Assigned task:
Somewhere below, one line contains "The image size is (631, 694)." and a later line contains "The image size is (1337, 500).". Output those two lines and everything between them exactly, and nothing else.

[[ Data to process open ]]

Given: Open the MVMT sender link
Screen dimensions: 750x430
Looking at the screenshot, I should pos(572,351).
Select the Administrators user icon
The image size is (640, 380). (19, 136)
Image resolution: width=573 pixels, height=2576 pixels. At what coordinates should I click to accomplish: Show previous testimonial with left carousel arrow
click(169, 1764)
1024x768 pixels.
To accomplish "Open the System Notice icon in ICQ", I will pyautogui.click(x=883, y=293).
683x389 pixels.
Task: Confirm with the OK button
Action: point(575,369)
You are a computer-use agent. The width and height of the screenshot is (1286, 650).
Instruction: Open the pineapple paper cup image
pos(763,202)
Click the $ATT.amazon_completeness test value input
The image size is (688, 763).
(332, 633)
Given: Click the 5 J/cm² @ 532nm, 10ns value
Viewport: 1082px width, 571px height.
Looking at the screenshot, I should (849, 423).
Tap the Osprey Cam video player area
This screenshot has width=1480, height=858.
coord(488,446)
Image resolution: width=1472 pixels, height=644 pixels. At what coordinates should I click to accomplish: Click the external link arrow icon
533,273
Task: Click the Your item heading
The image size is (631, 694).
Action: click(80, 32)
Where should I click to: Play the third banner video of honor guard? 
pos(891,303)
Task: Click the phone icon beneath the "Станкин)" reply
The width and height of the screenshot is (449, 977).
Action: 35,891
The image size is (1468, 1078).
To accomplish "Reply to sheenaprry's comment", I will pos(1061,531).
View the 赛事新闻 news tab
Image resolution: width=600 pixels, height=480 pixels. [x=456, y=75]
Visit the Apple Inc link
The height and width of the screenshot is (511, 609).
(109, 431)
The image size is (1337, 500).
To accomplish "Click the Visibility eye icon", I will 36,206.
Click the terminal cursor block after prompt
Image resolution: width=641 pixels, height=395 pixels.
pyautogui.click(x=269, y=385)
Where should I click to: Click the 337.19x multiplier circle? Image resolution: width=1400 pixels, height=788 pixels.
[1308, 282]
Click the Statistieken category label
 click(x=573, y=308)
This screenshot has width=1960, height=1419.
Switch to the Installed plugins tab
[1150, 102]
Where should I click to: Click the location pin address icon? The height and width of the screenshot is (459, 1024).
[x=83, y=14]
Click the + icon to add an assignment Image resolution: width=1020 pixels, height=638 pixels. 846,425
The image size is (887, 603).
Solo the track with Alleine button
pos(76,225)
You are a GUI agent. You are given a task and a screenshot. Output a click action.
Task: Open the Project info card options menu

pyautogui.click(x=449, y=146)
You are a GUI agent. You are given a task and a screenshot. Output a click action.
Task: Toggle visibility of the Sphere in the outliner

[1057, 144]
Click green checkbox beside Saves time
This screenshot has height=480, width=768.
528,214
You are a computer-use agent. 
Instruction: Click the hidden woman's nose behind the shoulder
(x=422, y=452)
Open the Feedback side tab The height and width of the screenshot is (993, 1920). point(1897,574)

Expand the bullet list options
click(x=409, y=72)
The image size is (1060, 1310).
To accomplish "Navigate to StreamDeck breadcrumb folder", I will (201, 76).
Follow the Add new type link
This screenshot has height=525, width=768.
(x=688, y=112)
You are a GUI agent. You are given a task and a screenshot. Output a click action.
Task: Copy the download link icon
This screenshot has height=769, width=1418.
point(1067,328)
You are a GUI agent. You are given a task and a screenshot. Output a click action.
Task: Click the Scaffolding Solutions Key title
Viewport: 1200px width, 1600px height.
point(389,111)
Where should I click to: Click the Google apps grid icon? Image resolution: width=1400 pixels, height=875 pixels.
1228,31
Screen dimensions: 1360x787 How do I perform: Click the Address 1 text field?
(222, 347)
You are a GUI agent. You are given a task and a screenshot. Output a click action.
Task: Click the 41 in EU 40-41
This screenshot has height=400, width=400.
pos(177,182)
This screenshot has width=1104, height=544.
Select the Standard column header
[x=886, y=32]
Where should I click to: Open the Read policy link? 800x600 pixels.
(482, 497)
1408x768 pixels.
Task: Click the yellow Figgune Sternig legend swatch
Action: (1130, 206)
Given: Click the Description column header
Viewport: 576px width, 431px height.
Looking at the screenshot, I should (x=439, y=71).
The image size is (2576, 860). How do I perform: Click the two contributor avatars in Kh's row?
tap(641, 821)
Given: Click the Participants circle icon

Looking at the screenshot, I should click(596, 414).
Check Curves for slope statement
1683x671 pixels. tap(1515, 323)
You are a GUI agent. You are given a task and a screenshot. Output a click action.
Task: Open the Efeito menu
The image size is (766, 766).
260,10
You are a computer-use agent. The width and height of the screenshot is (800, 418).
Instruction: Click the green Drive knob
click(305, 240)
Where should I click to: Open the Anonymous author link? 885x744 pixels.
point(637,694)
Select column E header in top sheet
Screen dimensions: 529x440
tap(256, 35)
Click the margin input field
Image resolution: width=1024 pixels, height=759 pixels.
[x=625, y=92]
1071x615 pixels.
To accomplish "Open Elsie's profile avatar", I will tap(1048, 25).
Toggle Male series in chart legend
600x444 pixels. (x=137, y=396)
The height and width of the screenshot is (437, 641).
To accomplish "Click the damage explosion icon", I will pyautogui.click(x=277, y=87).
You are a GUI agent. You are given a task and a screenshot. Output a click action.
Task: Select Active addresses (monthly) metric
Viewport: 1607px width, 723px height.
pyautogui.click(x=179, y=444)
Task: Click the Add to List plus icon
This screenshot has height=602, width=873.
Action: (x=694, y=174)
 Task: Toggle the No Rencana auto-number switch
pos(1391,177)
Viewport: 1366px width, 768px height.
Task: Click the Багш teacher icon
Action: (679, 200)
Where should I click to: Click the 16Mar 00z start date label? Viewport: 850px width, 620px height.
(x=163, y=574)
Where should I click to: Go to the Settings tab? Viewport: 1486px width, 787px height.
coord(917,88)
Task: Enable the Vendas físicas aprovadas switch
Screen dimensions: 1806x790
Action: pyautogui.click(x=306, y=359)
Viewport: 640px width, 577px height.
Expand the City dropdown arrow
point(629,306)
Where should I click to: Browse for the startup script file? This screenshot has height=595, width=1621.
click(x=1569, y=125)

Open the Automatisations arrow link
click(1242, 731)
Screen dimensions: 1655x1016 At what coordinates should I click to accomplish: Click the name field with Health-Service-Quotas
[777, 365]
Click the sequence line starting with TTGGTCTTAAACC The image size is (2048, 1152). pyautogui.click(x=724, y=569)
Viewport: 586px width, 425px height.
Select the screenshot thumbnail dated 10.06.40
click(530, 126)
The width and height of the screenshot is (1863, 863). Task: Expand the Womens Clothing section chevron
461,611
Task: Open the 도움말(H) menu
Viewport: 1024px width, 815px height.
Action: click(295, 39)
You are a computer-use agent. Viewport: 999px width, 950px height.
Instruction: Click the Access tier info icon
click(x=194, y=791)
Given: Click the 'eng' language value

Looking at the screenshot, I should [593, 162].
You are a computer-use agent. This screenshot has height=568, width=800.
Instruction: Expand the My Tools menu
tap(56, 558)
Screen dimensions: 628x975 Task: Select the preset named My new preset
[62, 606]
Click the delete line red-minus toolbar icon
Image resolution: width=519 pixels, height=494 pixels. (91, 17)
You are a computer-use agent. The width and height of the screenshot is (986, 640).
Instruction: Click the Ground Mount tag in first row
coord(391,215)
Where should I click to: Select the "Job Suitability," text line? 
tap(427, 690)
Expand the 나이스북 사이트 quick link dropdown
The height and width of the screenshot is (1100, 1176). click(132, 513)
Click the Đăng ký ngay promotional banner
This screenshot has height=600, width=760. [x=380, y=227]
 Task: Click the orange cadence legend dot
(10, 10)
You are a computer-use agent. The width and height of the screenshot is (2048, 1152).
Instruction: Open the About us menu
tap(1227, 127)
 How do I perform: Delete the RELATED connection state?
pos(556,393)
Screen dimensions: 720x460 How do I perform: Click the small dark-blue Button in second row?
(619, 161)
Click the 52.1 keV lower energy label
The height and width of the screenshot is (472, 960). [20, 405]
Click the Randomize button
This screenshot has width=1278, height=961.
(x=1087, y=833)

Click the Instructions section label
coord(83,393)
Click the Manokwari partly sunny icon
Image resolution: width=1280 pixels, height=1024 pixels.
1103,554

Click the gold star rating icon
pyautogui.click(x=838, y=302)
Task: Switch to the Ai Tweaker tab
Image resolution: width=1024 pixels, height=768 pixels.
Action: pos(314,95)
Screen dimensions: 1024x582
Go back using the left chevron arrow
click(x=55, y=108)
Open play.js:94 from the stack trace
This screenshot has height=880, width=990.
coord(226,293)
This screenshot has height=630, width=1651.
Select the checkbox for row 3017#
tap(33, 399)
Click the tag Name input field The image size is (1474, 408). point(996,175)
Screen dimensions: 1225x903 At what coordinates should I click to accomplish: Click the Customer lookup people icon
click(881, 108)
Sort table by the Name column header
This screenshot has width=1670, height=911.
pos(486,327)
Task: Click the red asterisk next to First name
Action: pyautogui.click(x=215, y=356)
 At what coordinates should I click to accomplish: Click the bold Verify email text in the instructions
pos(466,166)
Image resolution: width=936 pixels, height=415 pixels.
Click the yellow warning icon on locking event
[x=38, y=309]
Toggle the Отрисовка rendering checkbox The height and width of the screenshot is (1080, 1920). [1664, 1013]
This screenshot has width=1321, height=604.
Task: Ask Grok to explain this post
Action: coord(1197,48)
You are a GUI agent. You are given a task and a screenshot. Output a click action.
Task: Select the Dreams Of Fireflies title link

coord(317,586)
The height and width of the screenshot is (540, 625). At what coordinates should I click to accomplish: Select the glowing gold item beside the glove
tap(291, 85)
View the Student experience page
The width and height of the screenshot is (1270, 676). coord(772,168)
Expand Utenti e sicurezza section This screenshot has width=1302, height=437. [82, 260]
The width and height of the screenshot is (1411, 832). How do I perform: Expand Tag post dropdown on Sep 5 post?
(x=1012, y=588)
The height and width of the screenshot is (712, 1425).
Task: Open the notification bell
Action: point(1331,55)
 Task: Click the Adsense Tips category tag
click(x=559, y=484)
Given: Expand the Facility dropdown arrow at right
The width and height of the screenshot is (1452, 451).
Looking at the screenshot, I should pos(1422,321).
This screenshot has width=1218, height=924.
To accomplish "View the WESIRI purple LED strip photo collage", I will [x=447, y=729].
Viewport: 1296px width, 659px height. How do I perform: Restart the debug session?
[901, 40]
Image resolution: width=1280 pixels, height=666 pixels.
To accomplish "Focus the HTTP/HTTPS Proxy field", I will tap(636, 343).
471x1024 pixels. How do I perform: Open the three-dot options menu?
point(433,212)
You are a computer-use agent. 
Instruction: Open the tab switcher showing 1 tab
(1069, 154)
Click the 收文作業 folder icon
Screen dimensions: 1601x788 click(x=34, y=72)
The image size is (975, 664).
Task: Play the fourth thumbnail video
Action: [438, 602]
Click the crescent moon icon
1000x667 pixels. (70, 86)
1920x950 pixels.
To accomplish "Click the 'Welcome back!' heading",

[[ Data to process closed ]]

Written answer:
The image size is (631, 694).
Action: click(80, 32)
Where should I click to: Play the third banner video of honor guard? 
pos(891,303)
Task: Click the phone icon beneath the "Станкин)" reply
The width and height of the screenshot is (449, 977).
Action: 35,891
The image size is (1468, 1078).
To accomplish "Reply to sheenaprry's comment", I will pos(1061,531).
View the 赛事新闻 news tab
Image resolution: width=600 pixels, height=480 pixels. [x=456, y=75]
Visit the Apple Inc link
The height and width of the screenshot is (511, 609).
(109, 431)
The image size is (1337, 500).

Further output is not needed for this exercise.